Backfill historical events
Insert events for an existing agent + workspace combo, with realistic dates and computed hours_saved + cost_saved. Use this when a customer onboards on day N and wants the dashboard to also show N-30 days of activity, or after a webhook outage when the in-flight events were not retried.
When to use this
- Customer asks "can you add the X blog posts I wrote last month, since I'm just integrating now?"
- A workflow that should have hit
/v1/trackbut skipped the call entirely (not retryable, never reached the API) - Internal demo-data seeding for a non-production workspace
Do not use this for events that already came in via the API — the idempotency_key strategy below dedupes against existing rows but reposting via the proper API path is always preferable when possible.
Step 1: gather the inputs
You need:
- org_id of the workspace receiving the events (find via
select id, name from organizations where name ilike '%customer%';) - agent_id_text (the slug, like
bilingual-blog-agent) — created automatically if it does not exist yet - task_type_key (must already exist either as
is_builtin: truerow, an org-specific custom row, or have a baseline override on the org) - The list of events with
occurred_at(date) plus any per-event metadata you want to record
For the baseline math:
-- What baseline does the org's events actually use for this task type?
select
coalesce(
(select baseline_minutes_override from task_type_overrides
where org_id = '$ORG' and task_type_key = '$KEY'),
(select default_baseline_minutes from task_types
where (org_id = '$ORG' or org_id is null)
and key = '$KEY'
order by org_id nulls last
limit 1)
) as resolved_baseline_minutes,
(select default_hourly_rate from organizations where id = '$ORG') as hourly_rate;
If the override exists, set resolved_baseline_source = 'override'. If it falls back to the org-specific custom row, use 'custom'. If it falls through to the global builtin, use 'builtin'.

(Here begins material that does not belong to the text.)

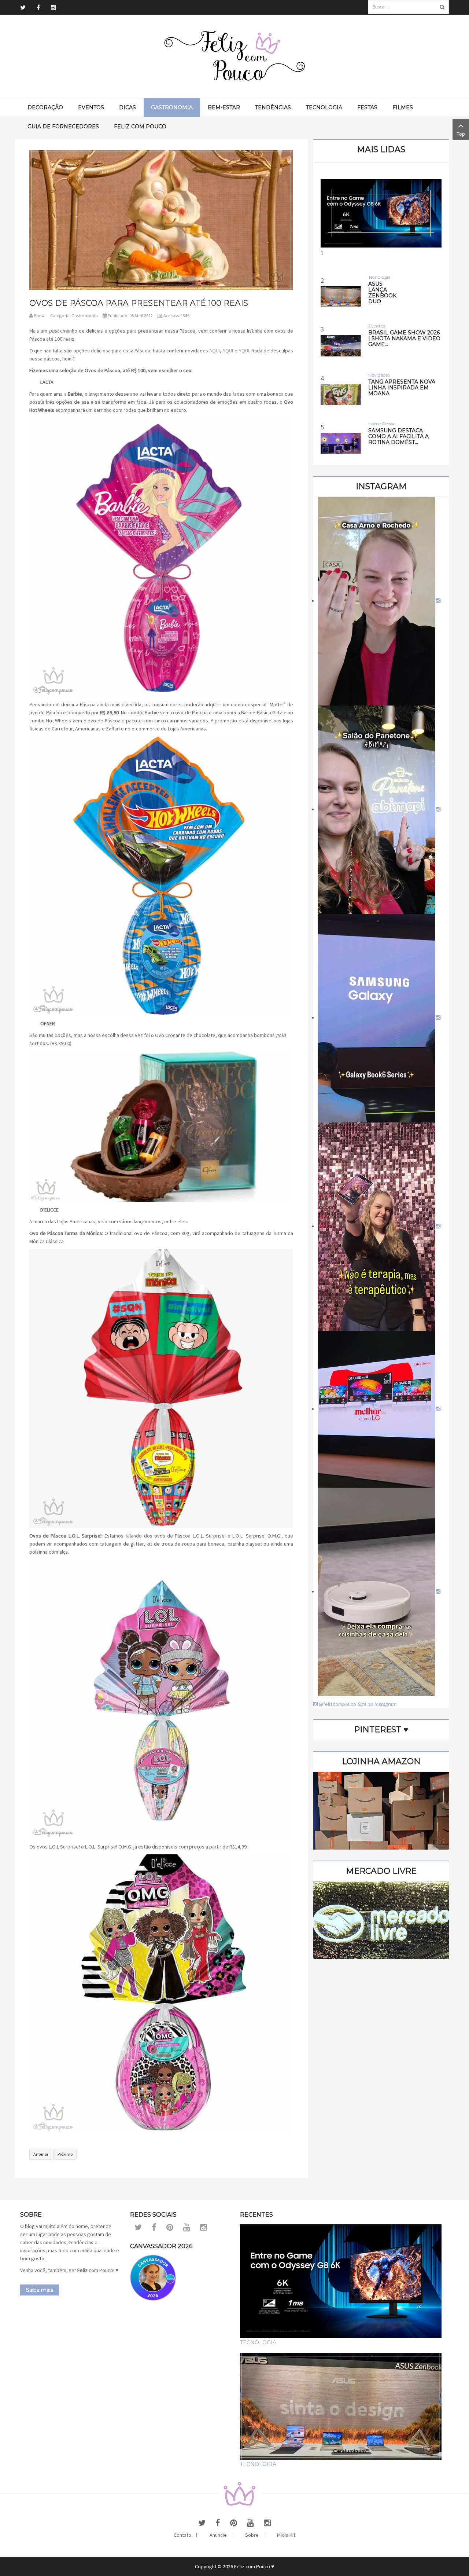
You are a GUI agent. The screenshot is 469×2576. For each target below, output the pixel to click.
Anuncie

Step 2: run the insert script
Save as a one-off Node script in the repo root (or run inline via heredoc):
const { createClient } = require("@supabase/supabase-js");
const c = createClient(process.env.URL, process.env.KEY);
const ORG_ID = "...";
const AGENT_ID = "...";
const articles = [
{ id: 158, date: "2026-05-07", title: "..." },
// ...
];
(async () => {
// Upsert agent (auto-create on first event normally happens in
// /v1/track; we mirror that here)
const firstSeenAt = articles[articles.length - 1].date + "T12:00:00.000Z";
const lastEventAt = articles[0].date + "T12:00:00.000Z";
const { data: agent } = await c
.from("agents")
.upsert(
{
org_id: ORG_ID,
agent_id: AGENT_ID,
first_seen_at: firstSeenAt,
last_event_at: lastEventAt,
total_events: articles.length,
},
{ onConflict: "org_id,agent_id" },
)
.select("id")
.single();
// Build event rows. Generated columns (hours_saved, cost_saved,
// net_saved) are computed by Postgres from the inputs we DO set.
const rows = articles.map((a) => ({
org_id: ORG_ID,
agent_id_text: AGENT_ID,
agent_uuid: agent.id,
task_type_key: "blog_long_draft",
outcome: "success",
human_baseline_minutes: 195, // resolved per Step 1
hourly_rate: 47.5, // resolved per Step 1
currency: "EUR",
resolved_baseline_source: "override",
occurred_at: a.date + "T12:00:00.000Z",
idempotency_key: `backfill:<workspace-slug>:${AGENT_ID}:${a.id}`,
metadata: { article_id: a.id, title: a.title, source: "backfill_2026_05_10" },
fingerprint: {},
}));
await c.from("events").insert(rows);
})();
Step 3: verify
In the dashboard:
- Switch to the workspace receiving the backfill
- Open
/agents/<agent_id>and confirmLIFETIME EVENTSmatches the count - Set
/overviewperiod to ALL and confirmEVENTSmatches - Spot-check
RECENT EVENTSfor the right dates
In SQL:
select count(*), sum(hours_saved), sum(cost_saved)
from events
where org_id = '$ORG'
and agent_id_text = '$AGENT'
and metadata ->> 'source' = 'backfill_2026_05_10';
Idempotency strategy
The idempotency_key format backfill:<workspace-slug>:<agent_id>:<deterministic-suffix> is deterministic, which means accidentally running the same script twice silently dedupes via the unique constraint on idempotency_key. Use a deterministic suffix (article id, slug, anything stable) — never Date.now() or a UUID, which would defeat the dedupe.
Pooled-quota implication for Agency
Backfill events count against the anchor's pooled quota, even when inserted into a child workspace. Be explicit in conversations with the customer that historical backfill nudges them closer to overage on the anchor's billing cycle. The math is per-event identical to live events.